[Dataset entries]
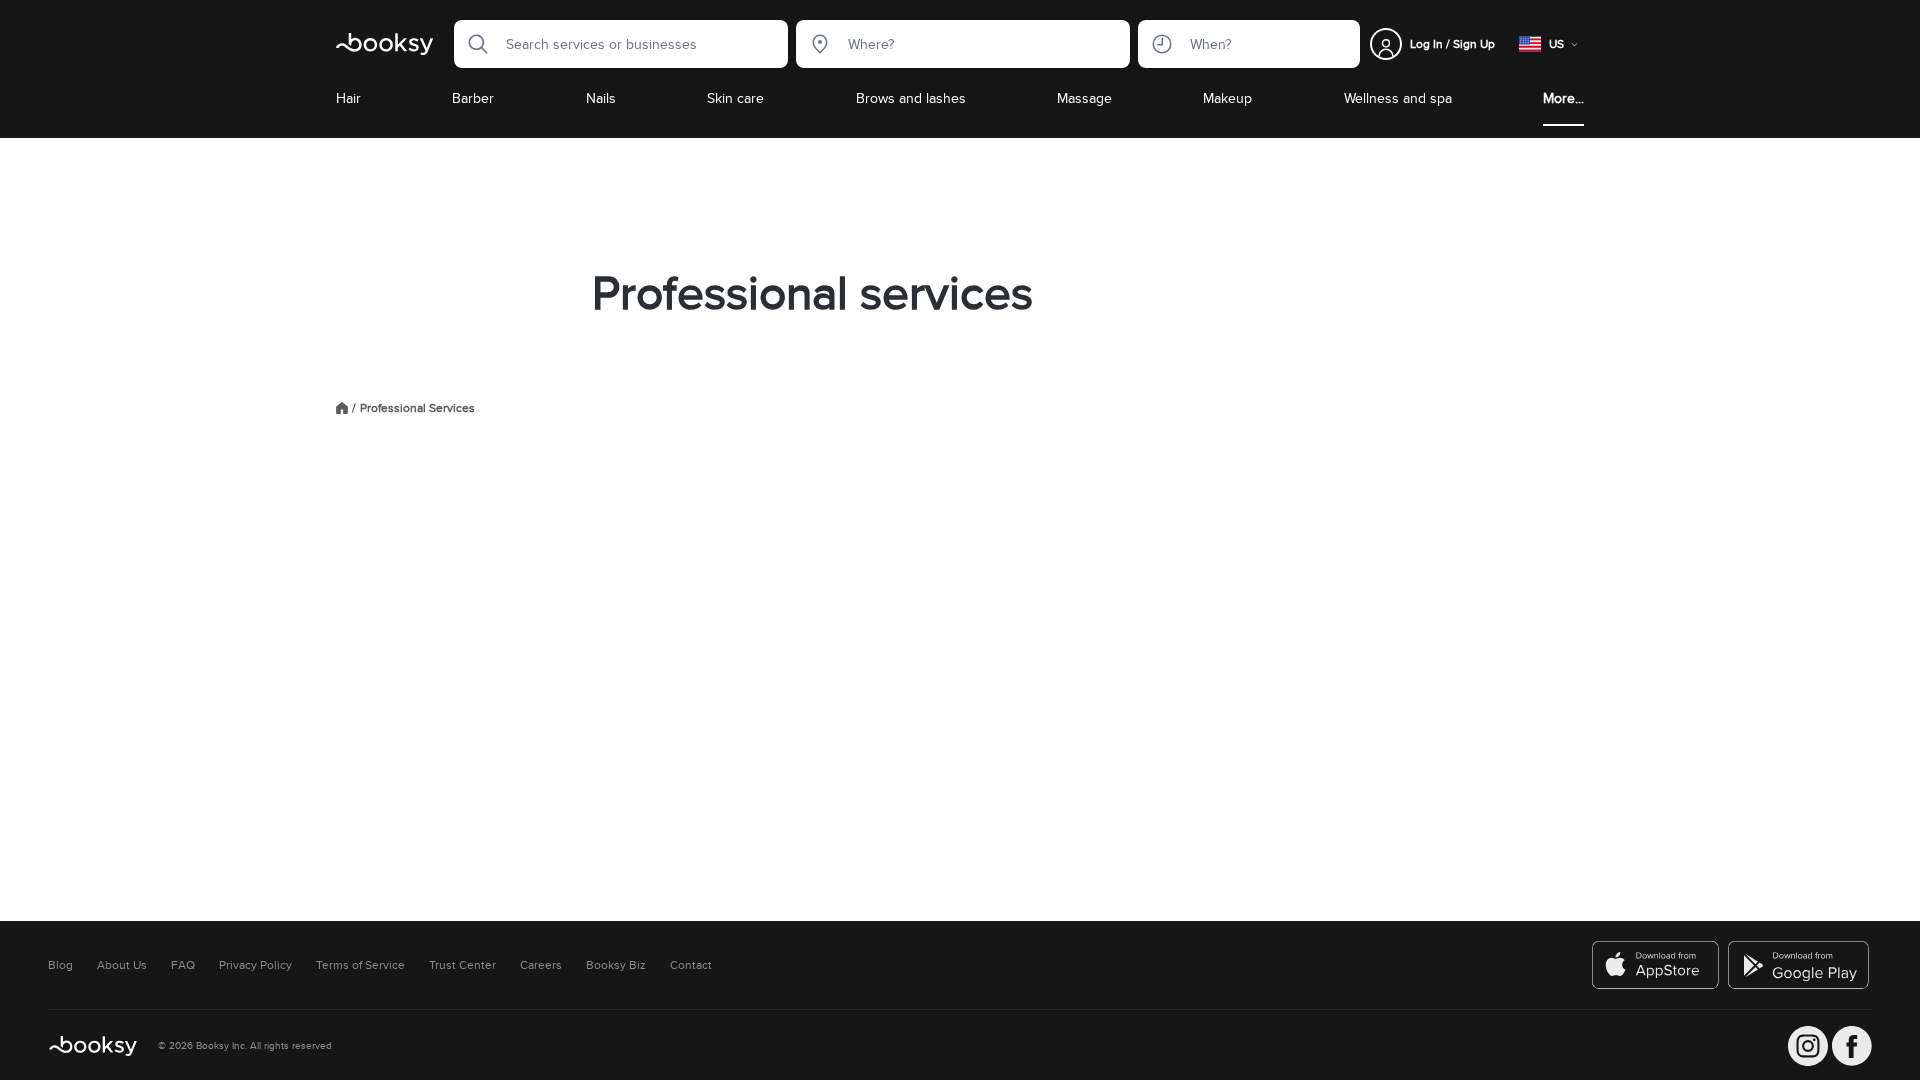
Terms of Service (360, 965)
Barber (473, 98)
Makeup (1227, 98)
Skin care (735, 98)
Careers (541, 965)
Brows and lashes (911, 98)
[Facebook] (1852, 1046)
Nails (601, 98)
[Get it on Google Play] (1800, 965)
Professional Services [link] (417, 408)
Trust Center (462, 965)
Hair (348, 98)
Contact (691, 965)
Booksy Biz (616, 965)
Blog (60, 965)
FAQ (183, 965)
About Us (122, 965)
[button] (472, 44)
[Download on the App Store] (1656, 965)
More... (1563, 98)
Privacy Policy (255, 965)
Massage (1084, 98)
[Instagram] (1808, 1046)
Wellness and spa (1398, 98)
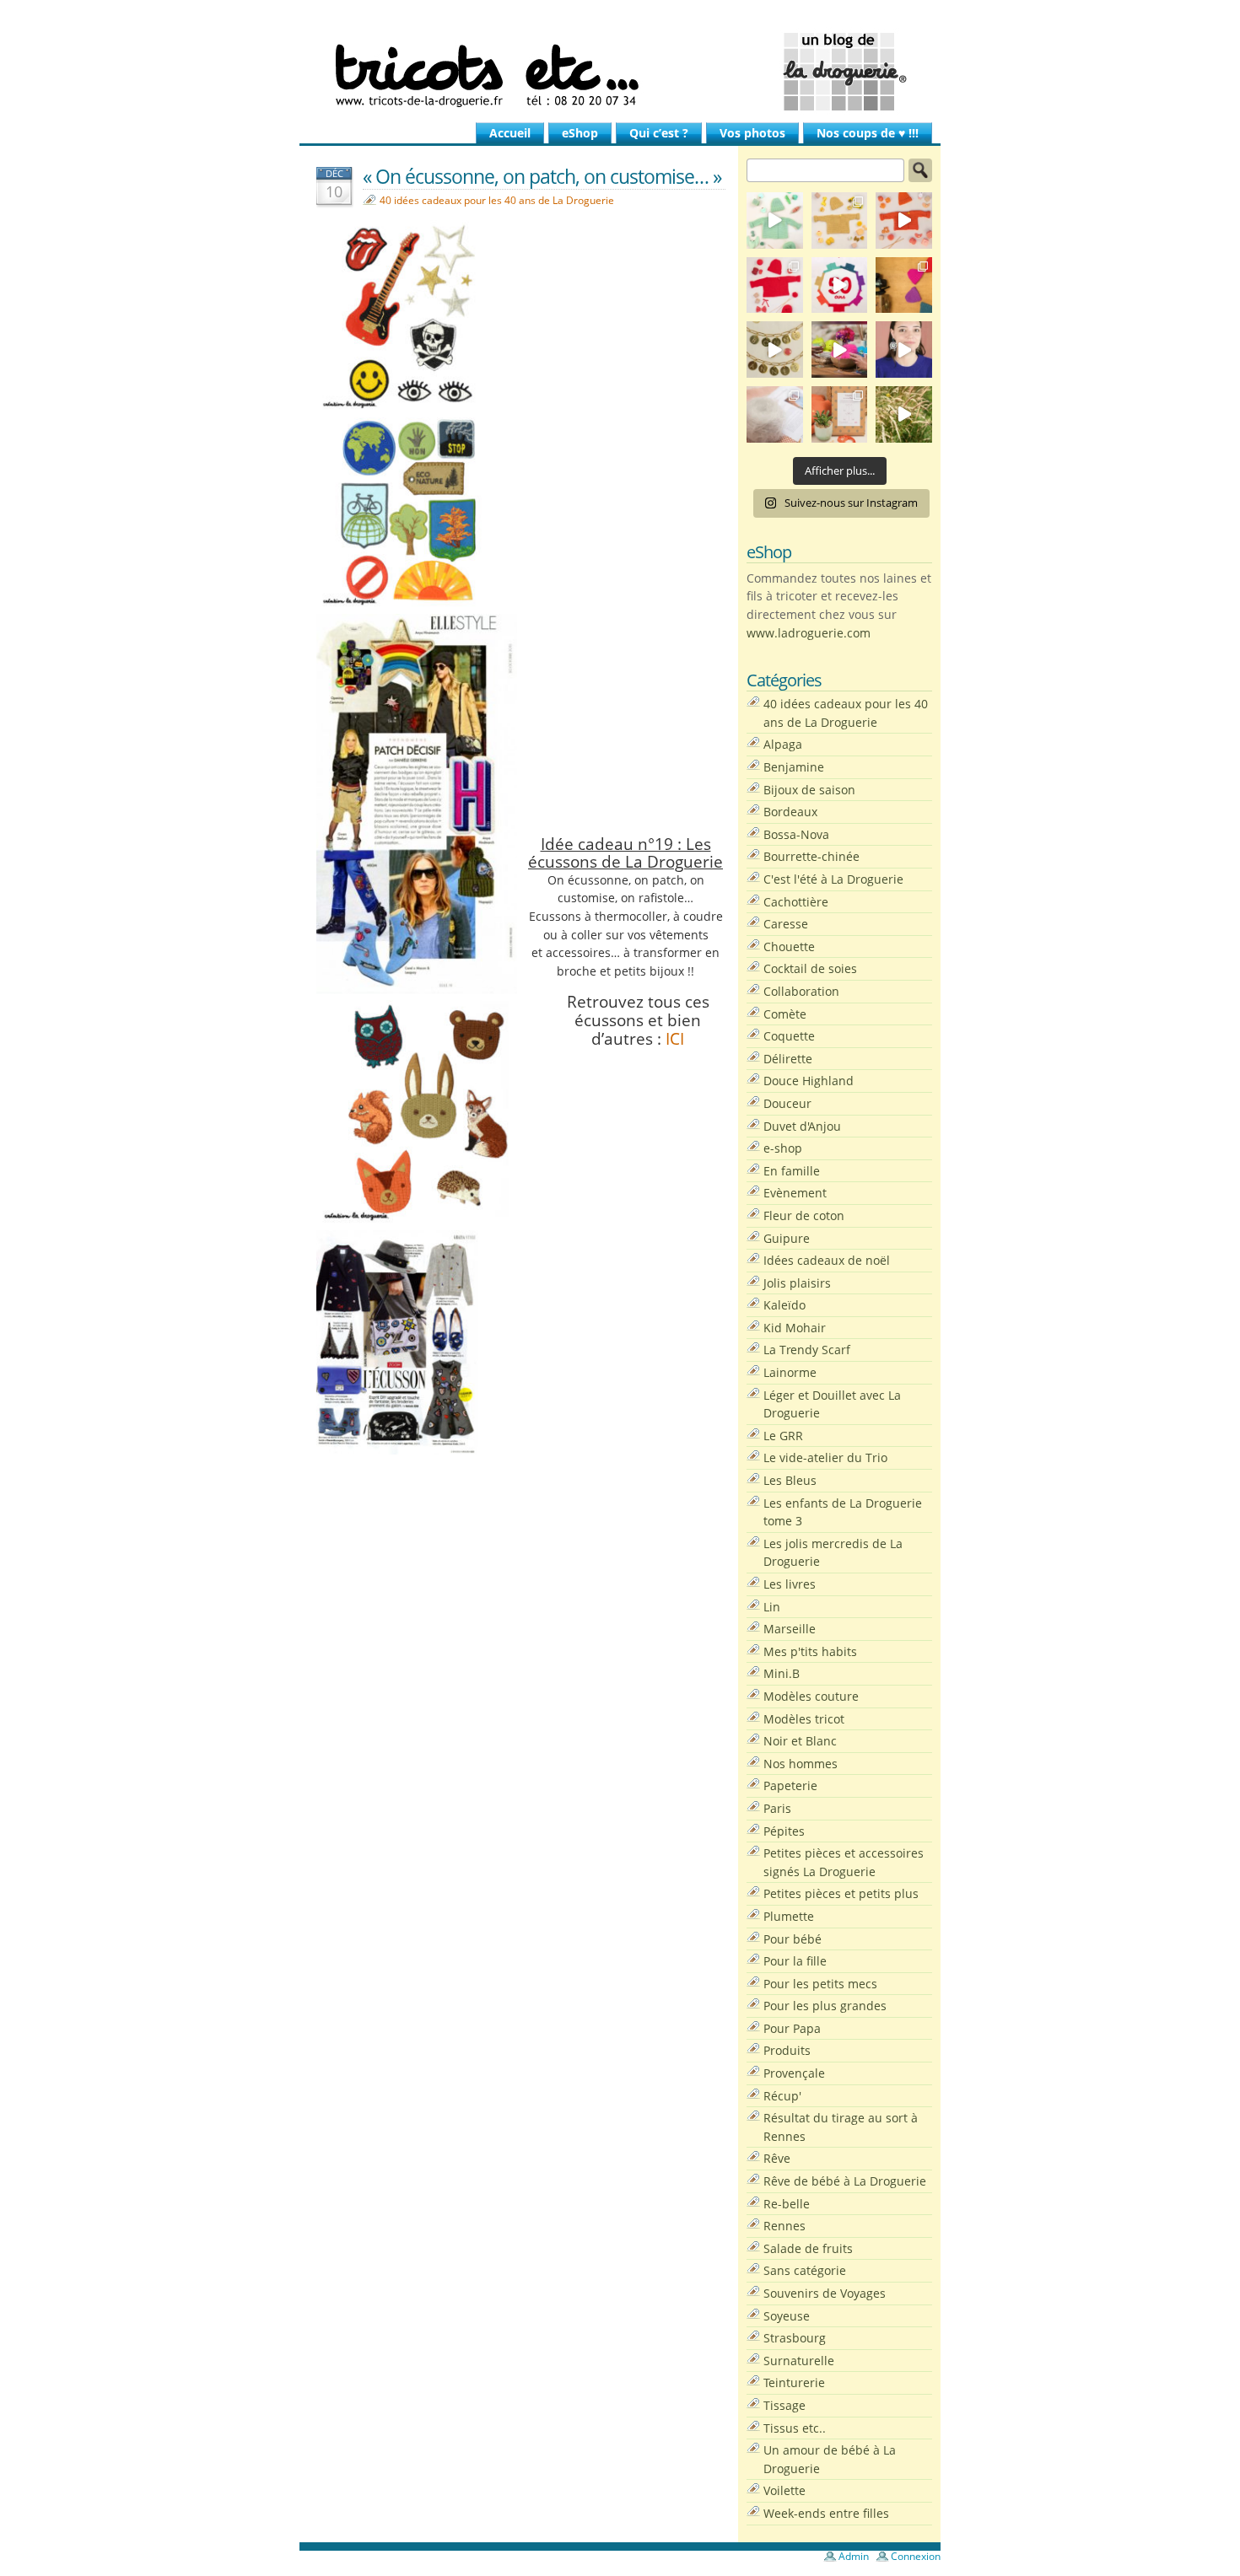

# TASK
Only the records themselves, retyped exactly, belong in the answer; please leave all images behind.

# RESPONSE AREA
Terms of Service (360, 965)
Barber (473, 98)
Makeup (1227, 98)
Skin care (735, 98)
Careers (541, 965)
Brows and lashes (911, 98)
[Facebook] (1852, 1046)
Nails (601, 98)
[Get it on Google Play] (1800, 965)
Professional Services [link] (417, 408)
Trust Center (462, 965)
Hair (348, 98)
Contact (691, 965)
Booksy Biz (616, 965)
Blog (60, 965)
FAQ (183, 965)
About Us (122, 965)
[button] (472, 44)
[Download on the App Store] (1656, 965)
More... (1563, 98)
Privacy Policy (255, 965)
Massage (1084, 98)
[Instagram] (1808, 1046)
Wellness and spa (1398, 98)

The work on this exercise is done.